Once they'd taken his advice, he turned to Porter. "Aw right," he began, "Ev'y newsie has 'is secrets, so I ain't askin fer dose. I jist wanna know so's I can protect ev'body. Why're ya heah?"
She looked at Crutchy, embarrassed. "Well, I-"
"She tried ta rob me, so I ast 'er ta join us." Crutchy supplied as if it were the most normal thing in the world. Seeing Jack's face, he took pity on his friend and explained.
Jack stifled a laugh. "Aw right. Where'd ya lose yer money?" he asked after he recovered enough to speak.
Porter eyed him suspiciously. "Whaddaya mean?"
Jack gave his expert analysis. "One, ya ain't used ta stealin', or ya wouldn't a been caught. Two, ya ain't used ta starvin', even if ya have been lately, cuz ya don't look it. T'ree, ya used ta da streets, an' don't ast me how I know dat. I jist do. So ya had money, but lost it - where?"
She studied him carefully. Crutchy she already trusted almost without thinking, but Jack . . . "Da Refuge." she answered finally. "I 'ad a chance ta get out, an' I din't feel like stoppin fer it. Speakin a which, I'se got a lotta people lookin' fer me. I don't want anybody else in trouble, so if ya don't want me heah, I unnerstand."
"Da bulls?" Jack asked.
"Some a dem." she answered, waiting for him to turn her out.
"Don't worry about it. Dere ain't a single newsie, 'cept maybe Dave, dat ain't had da bulls lookin' for dem at one time or anudder."
"Who's Dave?" she asked. The boy hadn't been among those she'd met.
"Davey don't live heah." Crutchy answered. "He's got a fam'ly. He an' Les live wit deir parents an' deir older sista." He watched Jack go starry-eyed, thinking a particular member of that family and whispered to Porter. "Davey's sista's Jack's goil." He edged around behind Jack and shouted in his ear. "Hey, Cowboy! Where are ya?"
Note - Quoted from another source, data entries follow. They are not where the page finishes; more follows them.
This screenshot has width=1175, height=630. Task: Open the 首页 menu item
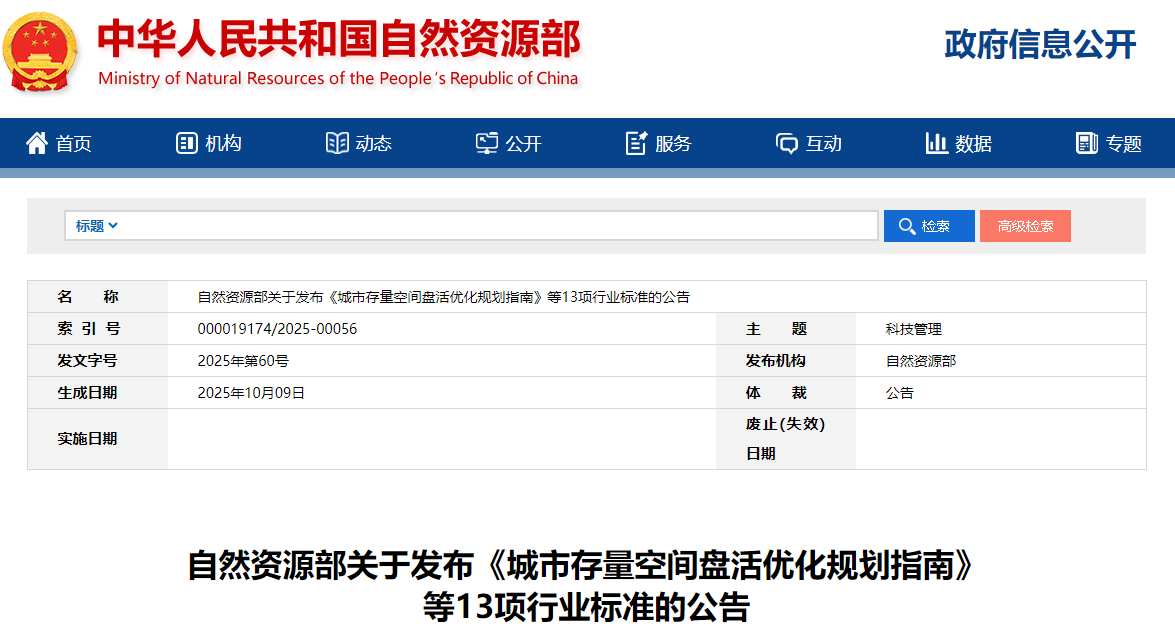[x=74, y=144]
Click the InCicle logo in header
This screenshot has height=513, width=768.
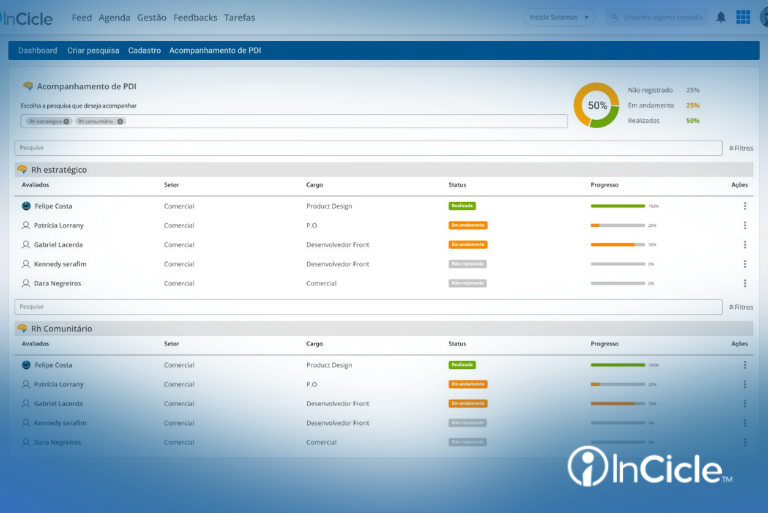[x=26, y=19]
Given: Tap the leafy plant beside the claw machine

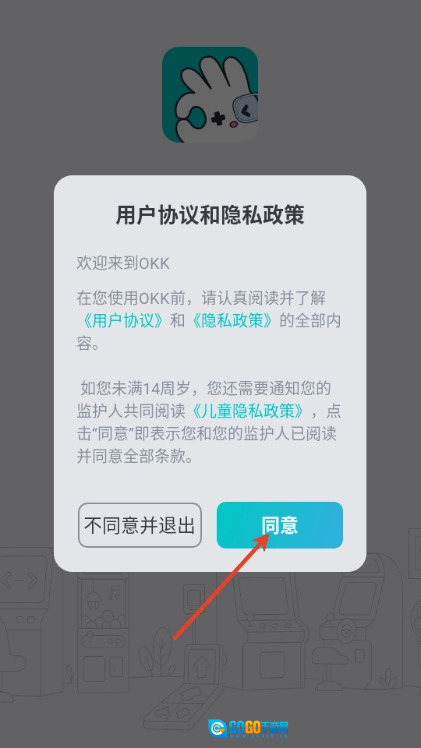Looking at the screenshot, I should coord(161,651).
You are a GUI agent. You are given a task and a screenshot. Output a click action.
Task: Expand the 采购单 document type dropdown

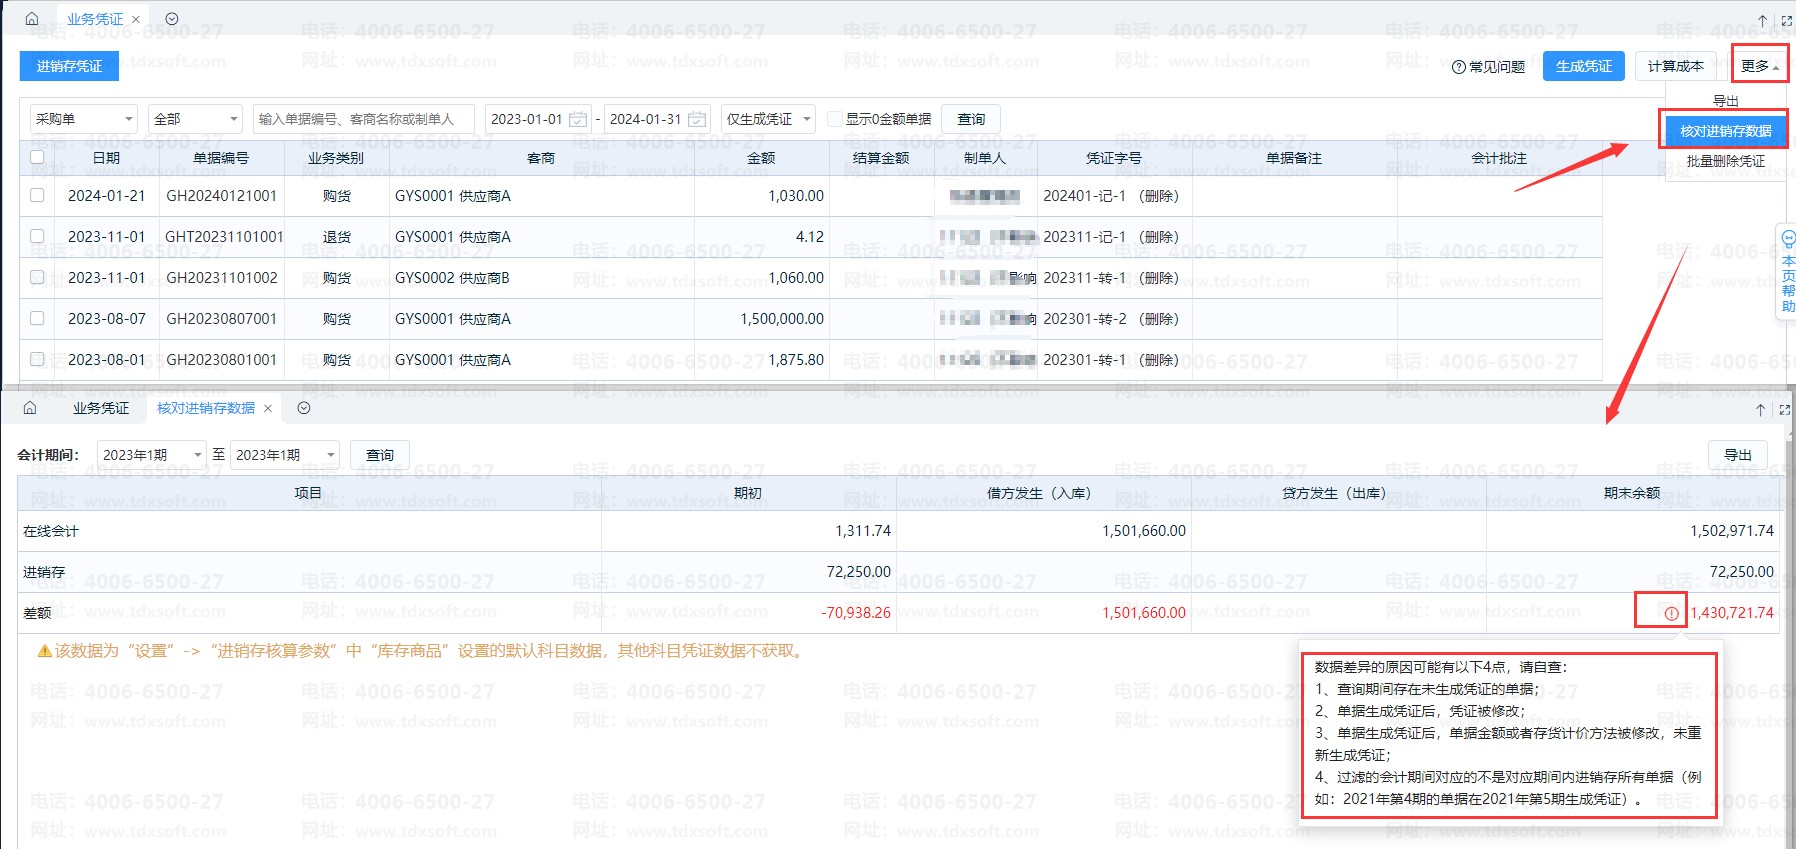click(x=83, y=119)
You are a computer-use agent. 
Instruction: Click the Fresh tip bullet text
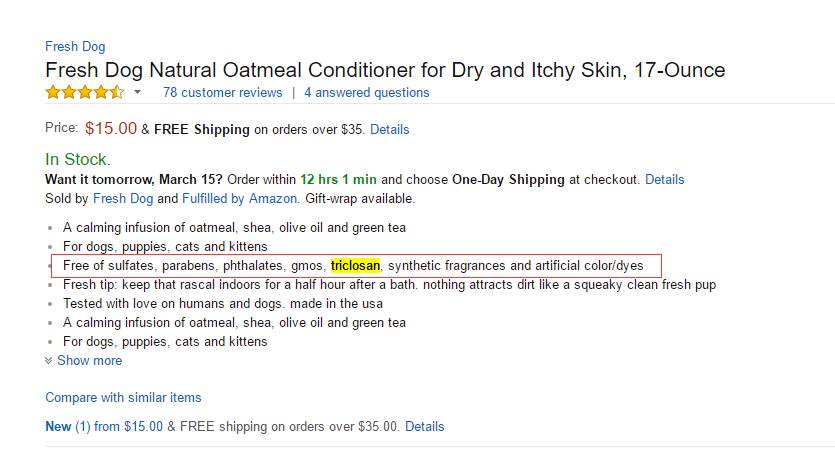point(389,285)
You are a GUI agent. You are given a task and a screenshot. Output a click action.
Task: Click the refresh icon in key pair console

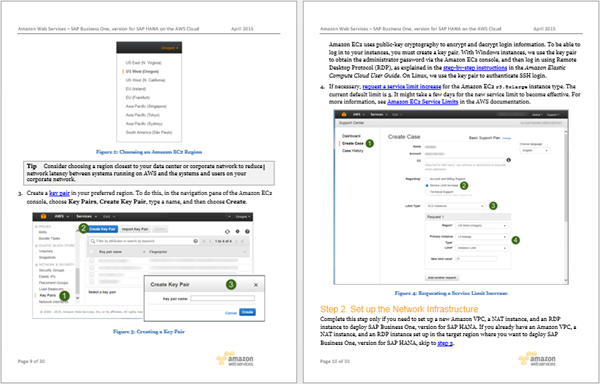[227, 231]
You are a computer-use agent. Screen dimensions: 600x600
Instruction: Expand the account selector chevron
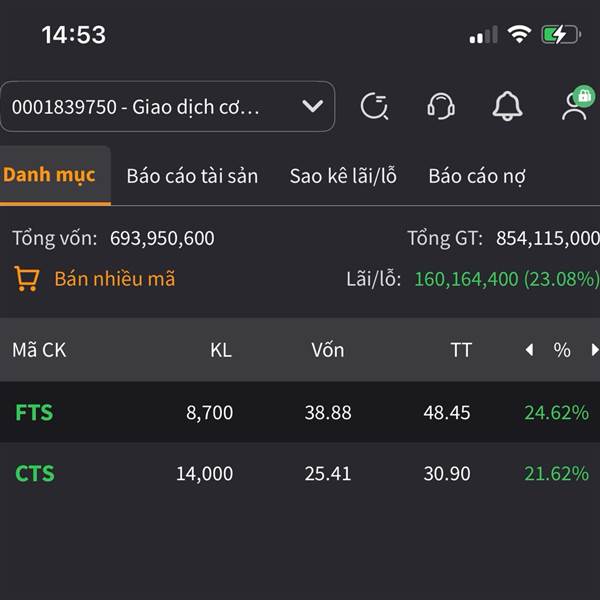(313, 106)
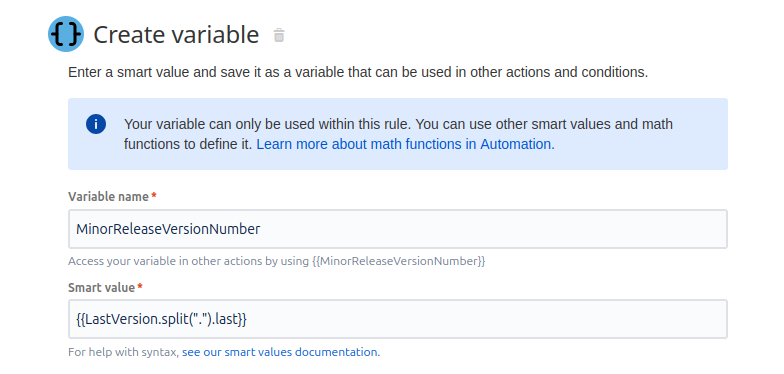Delete this action with the trash icon

click(x=279, y=35)
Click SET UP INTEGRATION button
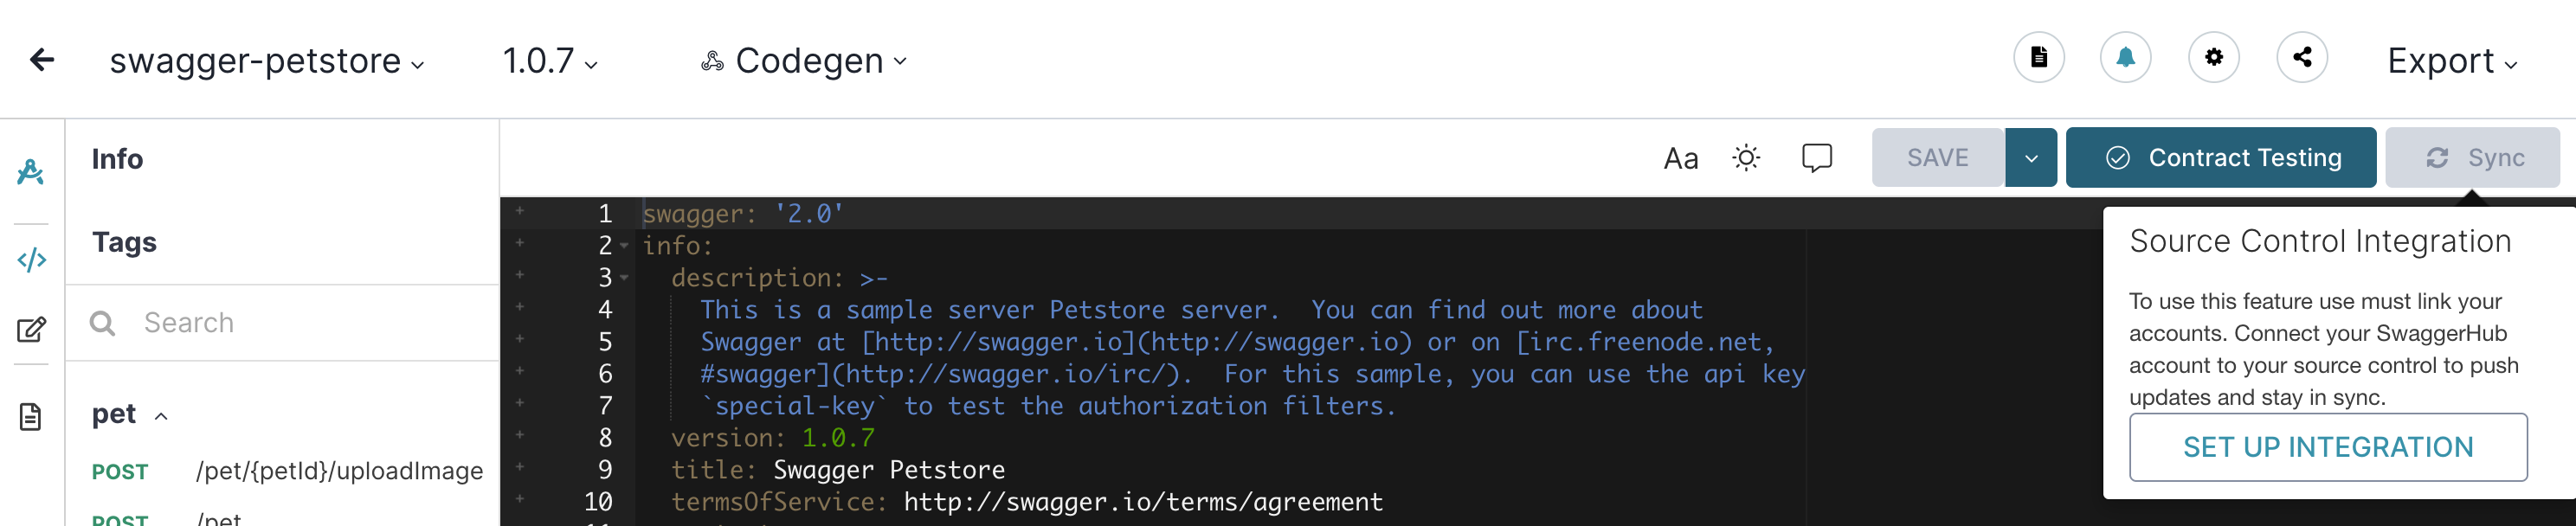Image resolution: width=2576 pixels, height=526 pixels. [x=2328, y=447]
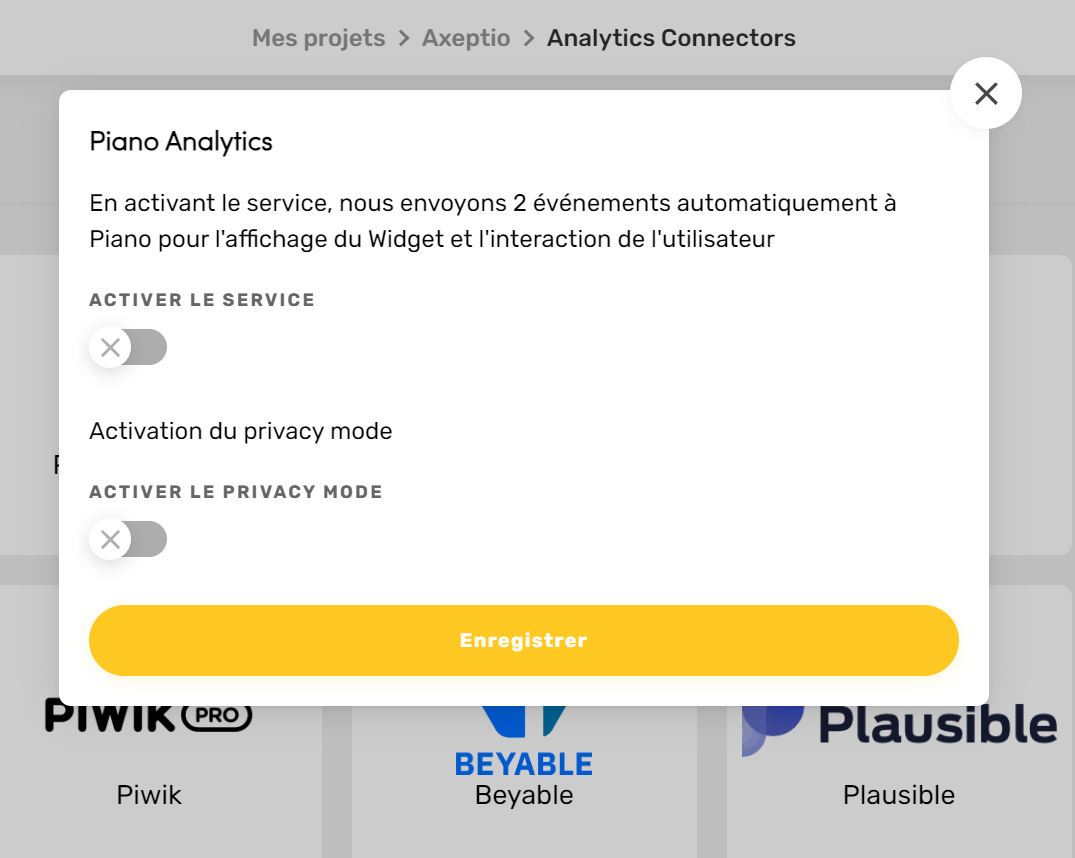Click the Piano Analytics dialog title

[x=181, y=141]
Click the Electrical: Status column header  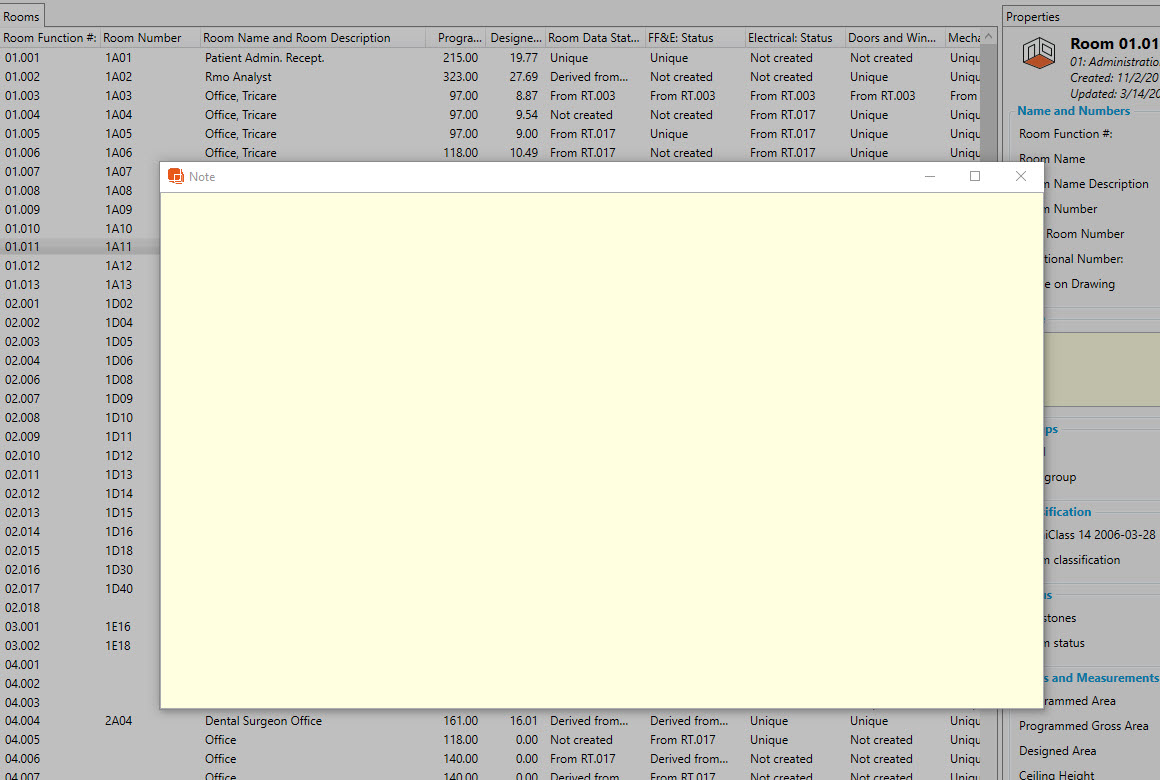point(790,38)
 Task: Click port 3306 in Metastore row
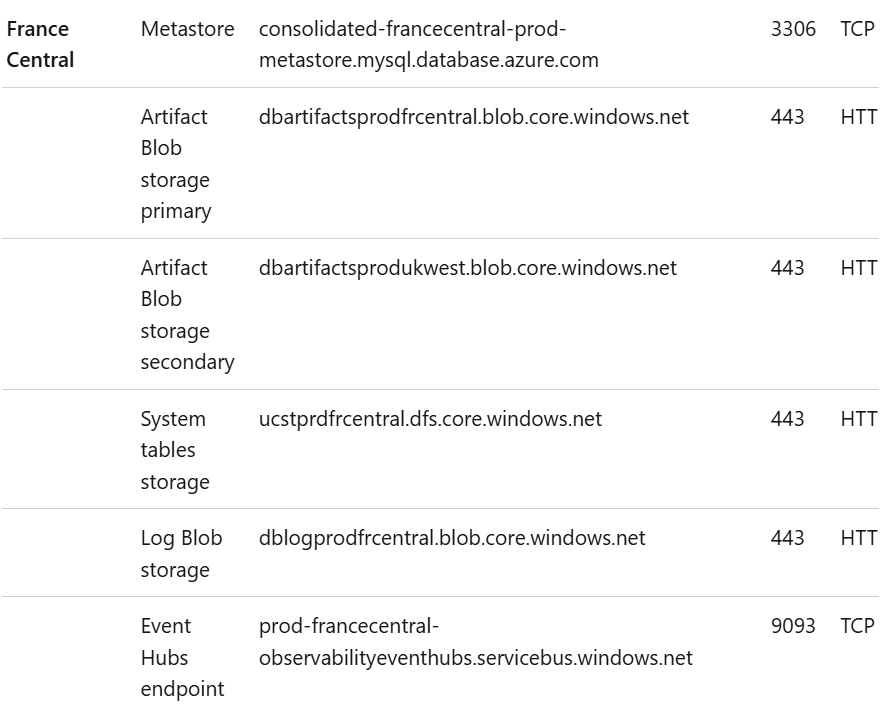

Jack jumped a full foot in the air, and came back to earth. He grinned mischievously. "Heaven. Sorry 'bout dat."
At that moment, Kloppmann entered. "Aw right. Ev'body ta bed. Ya gotta sleep, so ya can get up an' eat an' work all day an' come back here an' sleep again. C'mon! C'mon." He herded the three of them upstairs, where he began shouting at the others. "Ta bed! Ta bed! Lights out. Finish da game. Ev'body ta bed!"
Race, who was on a winning streak in his card game with Truth, Blink, and Snoddy, protested loudly. The others were only too happy to comply. Slowly, but surely, everyone sought their beds.
As she settled into her first real bed in a week - Dis feels good. T'anks, God. Ya not dat bad after all. - Porter listened to the girls around her.
"G'night, Pounce!"
"G'night, Truth!"
"Hey, Firefly. Ya owe me five cents."
"I'll get it in the mornin'."
"Night, Jack!"
"G'night, Crutchy!"
"Hey, Blink! Betcha a sandwich at Tibby's dat Mush snores tanight."
"I don't snore!"
"I'se more careful wit me money den dat!"
"T'anks, Blink - Hey!"
And Porter's last thoughts before sleeping were not (as they had been for the past few week) of that awful day in Brooklyn, but of the lodging house and her new friends, Jack - and Crutchy.
Crutchy's thoughts were all of Porter. As soon as the girls had all left for their room, the teasing had begun. Blink had immediately labeled the two of them a 'pair', and everyone was trying (unsubtly) to find out if it was true. Since he was not yet sure of his own feelings on the subject and didn't dare try to guess Porter's, he'd ignored them. This had of course been taken as confirmation. It occured to him that he hadn't noticed his leg hurting all evening.